First, we analyzed various facial expression patterns and extracted the areas necessary to reproduce those expressions. As a result, it was determined that three-dimensional information on approximately 100 areas and information on the contours of the eyes and lips were needed, so we placed markers on the necessary locations.
To obtain three-dimensional information, it is necessary to capture images using multiple cameras synchronized to deduce three-dimensional motion information. In actual shooting, multiple cameras are set up at various angles to ensure that the markers’ movements are captured without omission. However, some facial expression changes may cause marker detection failure or occlusion, so the system uses optical flow and camera information from different angles to ensure stable information acquisition.
In addition, highly accurate contour detection of the eyes and lips is achieved by using video footage of the performer as training data. The accuracy of the information captured in this process determines the accuracy of the movements in the next process, so we are establishing the technology through a process of trial and error, and it continues to evolve.

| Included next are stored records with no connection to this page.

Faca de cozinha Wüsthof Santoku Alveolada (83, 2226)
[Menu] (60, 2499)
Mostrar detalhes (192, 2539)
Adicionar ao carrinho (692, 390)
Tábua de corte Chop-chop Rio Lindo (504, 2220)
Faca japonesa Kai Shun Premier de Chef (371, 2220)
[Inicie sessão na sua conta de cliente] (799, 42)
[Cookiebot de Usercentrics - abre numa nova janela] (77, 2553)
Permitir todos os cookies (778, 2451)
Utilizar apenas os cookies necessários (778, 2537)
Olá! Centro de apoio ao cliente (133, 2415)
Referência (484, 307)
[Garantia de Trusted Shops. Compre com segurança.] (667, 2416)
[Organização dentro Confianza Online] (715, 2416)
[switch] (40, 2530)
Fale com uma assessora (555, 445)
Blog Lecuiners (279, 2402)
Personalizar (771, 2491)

From this year, we have been using head mounted cameras (HMCs) for filming. In conventional filming using multiple fixed cameras, the actor must perform while keeping his face in front of the camera. With HMCs, however, facial expressions can always be captured, meaning that the actor can move freely and body movements can be captured at the same time. A digital human is only complete when the entire body can move naturally, so HMCs are an indispensable tool for obtaining natural movement data.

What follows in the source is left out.